Tuesday, December 2, 2008 - 09:20
AFP News Briefs List'Chemical Ali' to learn fate in trial over Iraq Shiite uprising by Ammar Karim
An Iraqi court is to decide on Tuesday the fate of Saddam Hussein's notorious hatchet-man "Chemical Ali" Hassan al-Majid and 14 others accused of committing war crimes during the 1991 Shiite uprising.
The hearing, set for 11 am (0800 GMT), comes after harrowing testimony from witnesses of Saddam's crushing of the rebellion who described family members being thrown from helicopters and mass executions.
Majid was sentenced to death in June 2007 for genocide after ordering the deaths of tens of thousands of Kurds during the 1988 Anfal campaign, when Iraqi forces strafed villages with poison gas, the source of his grim nickname.
Iraq's presidential council approved the death sentences of Majid and two other former senior military officials -- Sultan Hashim al-Tai, another former defence minister, and Hussein Rashid al-Tikriti, former armed forces deputy chief of operations -- in February, after months of legal wrangling.
But the three remain in US custody and have since been charged with committing similar war crimes in southern Iraq during the Shiite uprising that followed Saddam's crushing defeat at the hands of US forces in the 1991 Gulf War.

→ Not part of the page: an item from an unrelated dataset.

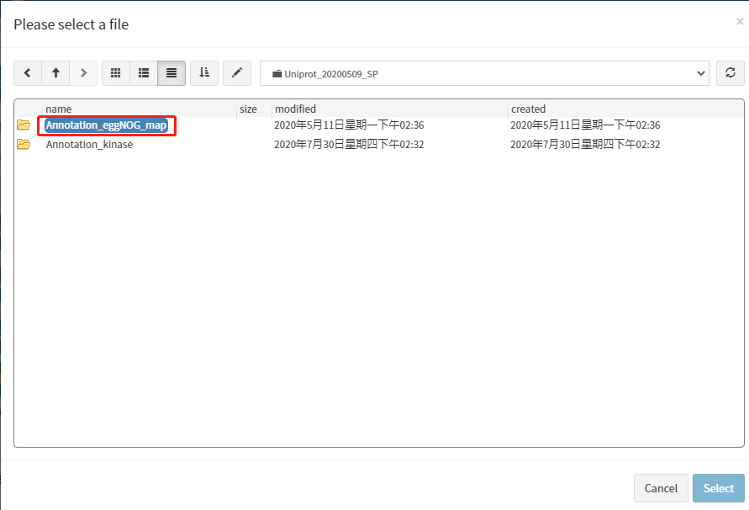The height and width of the screenshot is (510, 749).
Task: Open the sort order options
Action: pyautogui.click(x=204, y=73)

Perhaps as many as 100,000 people were killed as troops carried out massacres around the Shiite holy cities of Najaf and Karbala and the Hilla and Basra regions and shelled towns and villages across the south.
Many Shiites who participated in the uprising say they had expected US forces to back them, but former US president George Bush instead ordered a halt at the Iraqi border, leaving the rebels at the mercy of Saddam's forces.
Majid served as minister of the interior at the time, after serving as the military governor of Kuwait. The 68-year-old was arrested by US forces in August 2003.
In August 2007 an unidentified witness accused Majid of personally executing her two sons by tying bricks to their feet and throwing them out of helicopters into the Gulf after detaining them in March 1991.
Another witness, who also testified behind a curtain, said in September 2007 that Majid had overseen the execution of some 200 people in a sports stadium near the southern city of Basra, shooting them dead in batches of 25.
Majid has never denied or expressed remorse for his actions during the campaign against the Kurds, but he insisted he was not in Basra during the alleged massacre.
Since the March 2003 US-led invasion, experts have exhumed dozens of mass graves of victims killed in the two uprisings.
Saddam was hanged in December 2006 for his role in the massacre of 148 Shiite villagers in the southern town of Dujail in 1982.
Shiites, a minority in the Muslim world, comprise 60 percent of Iraq's population and were ruled for decades by Saddam's Sunni-led regime.